• _PASSAGE_:
Recent comments in /f/MachineLearning

jostmey t1_j4vmqcs wrote

A deep neural network trained by backpropagation will converge to a local minimum if you use gradient descent or even stochastic gradient descent. However, there are many components added to a deep neural network like dropout and batch normalization, which as far as I know, do not come with convergence guarantees.

There are no guarantees about finding a global minimum

1

tdgros t1_j4vipol wrote

if the two cameras are rigidly fixed, then you can calibrate them like one calibrates a stereo pair, and at least align the orientation and intrinsics. The points very far from the camera will be well aligned, the ones very close will remain unaligned.

The calibration process will involve you pointing positions by hand, but the maths for the correction is very very simple after that.

5

nmkd t1_j4vh7cl wrote

Okay, in that case, I'll try to be a bit more helpful lol.

I think you absolutely need to use something like YOLO for object identification/classification.

  • Humans and animals are warmer than the environment

  • Cars and other vehicles are warmer than the environment

  • Glass blocks IR but not visible light

You could get the overall "look" with just image-based networks, but to make it really convincing (more like COD's thermal vision) you need classification in order to make objects look hot that are supposed to be hot.

1

kingdroopa OP t1_j4vguxt wrote

The GAN models I've tested are based on the 'unaligned' approach (e.g. CycleGAN). I still have not tested to cut and resize the images, to make them show the same region. My immediate thought would be that the top-and-bottom of both images might dissapear, but perhaps its ok still?

1

BlazeObsidian t1_j4vc61q wrote

That depends on the extent to which the pixel information is misaligned I think. If cropping your images is not a solution and a large portion of your images have this issue, the model wouldn't be able to generate the right pixel information for the misaligned sections. But it's worth giving a try with Palette if the misalignment is not significant.

2

BlazeObsidian t1_j4var74 wrote

Sorry, I was wrong. Modern deep VAE's can match SOTA GAN model performance for img superresolution(https://arxiv.org/abs/2203.09445) but I don't have evidence for recoloring.

• _PROVIDED MATERIAL_:
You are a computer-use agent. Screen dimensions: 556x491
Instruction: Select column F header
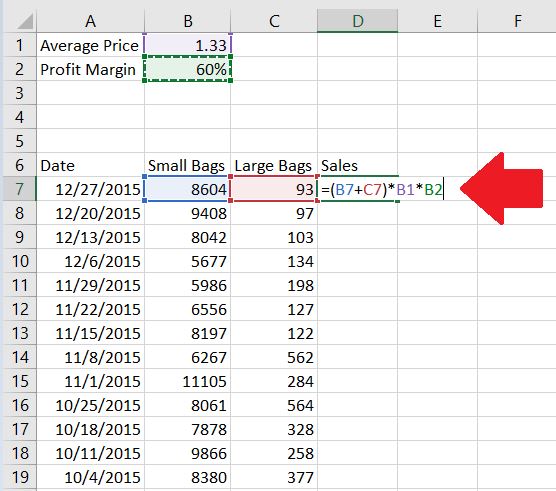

• _OBJECTIVE A_: From the machine learning comments, extract the passage starting at "You could get" and ending at "its ok still?".
• _OBJECTIVE B_: Name each distinct username that posted in the machine learning comments.
• _OBJECTIVE C_: Carry on the machine learning comments from the point where they end.

• _ANSWER A_:
You could get the overall "look" with just image-based networks, but to make it really convincing (more like COD's thermal vision) you need classification in order to make objects look hot that are supposed to be hot.

1

kingdroopa OP t1_j4vguxt wrote

The GAN models I've tested are based on the 'unaligned' approach (e.g. CycleGAN). I still have not tested to cut and resize the images, to make them show the same region. My immediate thought would be that the top-and-bottom of both images might dissapear, but perhaps its ok still?

• _ANSWER B_: jostmey, tdgros, nmkd, kingdroopa, BlazeObsidian

• _ANSWER C_:
But diffusion models are shown to outperform GAN's on multiple img-to-img translation tasks. Eg:- https://deepai.org/publication/palette-image-to-image-diffusion-models

You could probably reframe your problem as an image colorization task:- https://paperswithcode.com/task/colorization and the SOTA is still Palette linked above

1

JacksOngoingPresence t1_j4v9jh4 wrote

There isn't much difference between "Simply 👍/👎" and "scale of 1-5". They will probably give ~same results. I understand first one as {0, 1} and second as {0, ... , 1}. It's just the question of resolution. the 1-5 thing will most likely give you faster convergence, but it can also f you up if some of your data gets mislabeled. Since it's easier to make mistakes with high resolution.

But in a limit, if you take 1 million different people and ask them to asses your model in a binary fashion, or on a scale of 1 to 10, and then average out results, you will get the same thing. It's just from a human perspective, it's easier to asses things as yes-no. (e.g., "did you like this new movie?" vs "how would you rate this movie on a scale from 1 to 10?"). But from computer's perspective, ML wants that label to be as close to its true value as possible.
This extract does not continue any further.